CD H. Havany
Szamani, szamani...znałem ich imiona, a także kilku z widzenia. Kiedy dotarłem do stada, w oczy rzuciła mi się kara klacz stojąca w cieniu młodej brzozy.
Zwolniłem kroku i niespiesznie zbliżyłem się do szamanki. Jeśli dobrze pamiętam, nazywa się Timeraire.
Skłoniłem się lekko, lecz ten gest spotkał się z niewiele rozumiejącym wzrokiem klaczy.
- Proszę wybaczyć, że przeszkadzam...- zacząłem sztucznym, oficjalnym tonem - przynoszę rozkaz od Havany.

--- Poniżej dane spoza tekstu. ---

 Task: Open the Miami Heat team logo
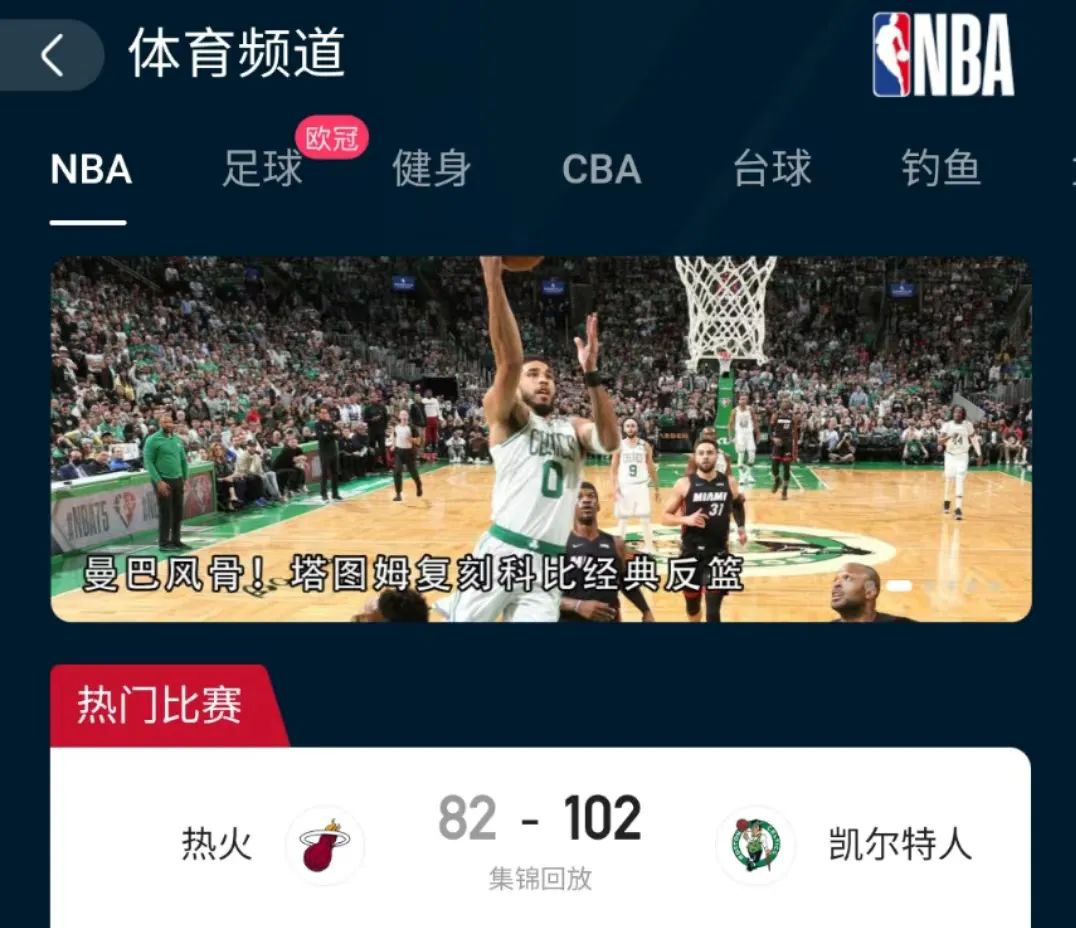(325, 845)
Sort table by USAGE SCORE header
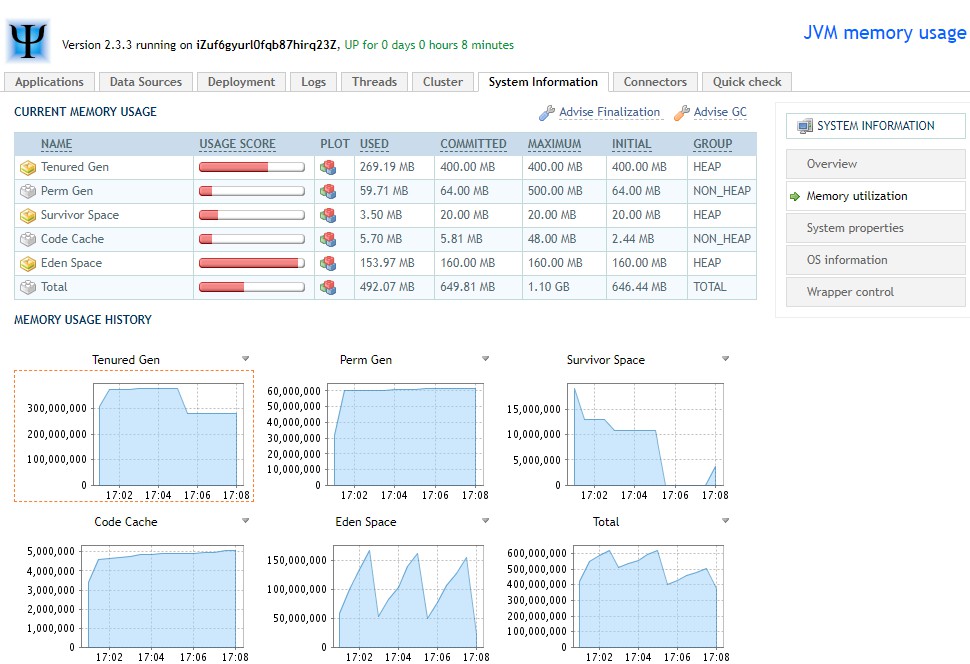This screenshot has height=664, width=970. pos(237,144)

Streściwszy szamance polecenie alfy wskazałem jej kierunek, w którym mieliśmy się udać.
***
- Insorto! - zawołała Havana.
Spojrzałem w stronę, z której dochodził jej głos. Zdawał się być przytłumiony, jakby nazbyt ostrożny.

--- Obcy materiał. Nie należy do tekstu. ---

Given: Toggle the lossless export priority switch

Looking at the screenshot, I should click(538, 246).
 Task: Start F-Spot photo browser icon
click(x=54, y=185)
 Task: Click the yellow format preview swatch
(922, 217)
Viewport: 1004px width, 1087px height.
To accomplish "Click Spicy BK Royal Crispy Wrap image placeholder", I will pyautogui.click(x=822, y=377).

Siwa klacz wynurzyła się z gąszczów borówkowych krzaków i zmierzyła wzrokiem moją karą towarzyszkę.
- Wzywałaś mnie, Havano - mruknęła Timeraire.

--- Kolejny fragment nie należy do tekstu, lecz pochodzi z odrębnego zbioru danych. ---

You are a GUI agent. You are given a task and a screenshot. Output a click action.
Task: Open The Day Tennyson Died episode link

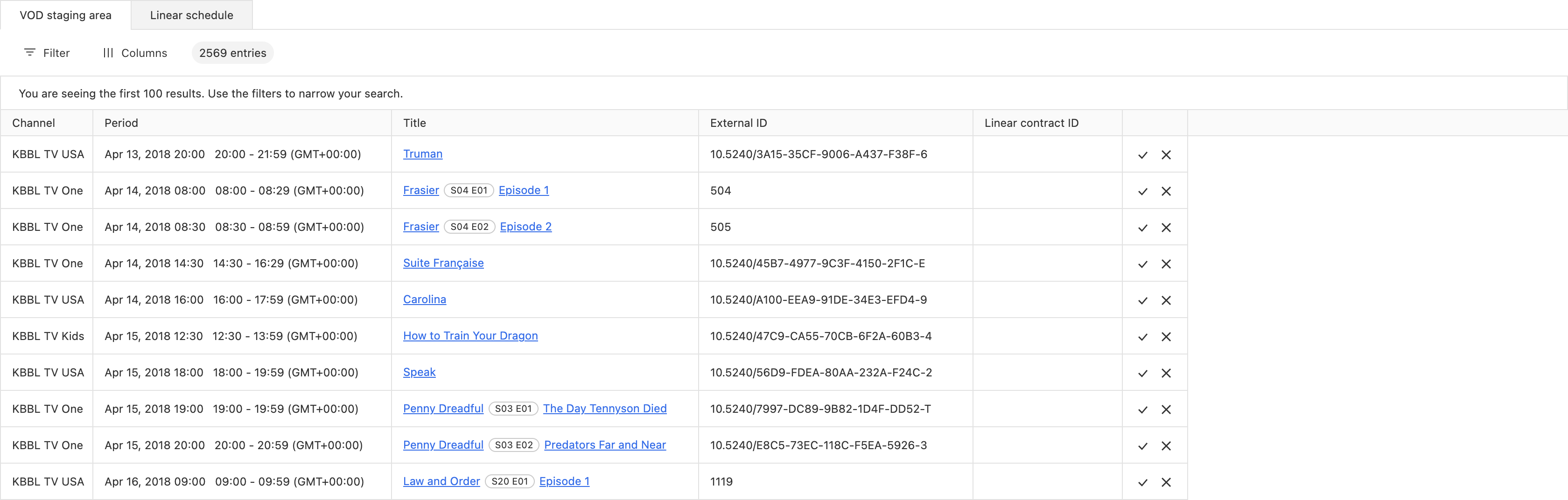(604, 409)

Alfa kiwnęła głową i wskazała na stary jesion. Dopiero teraz zauważyłem, że drzewo jest martwe. Jego liście zwisały bezwładnie z obeschłych gałęzi chylących się ku dołowi.
Klacze wymieniły porozumiewawcze spojrzenia, po czym szamanka podeszła do wielkiej rośliny uważnie lustrując je wzrokiem.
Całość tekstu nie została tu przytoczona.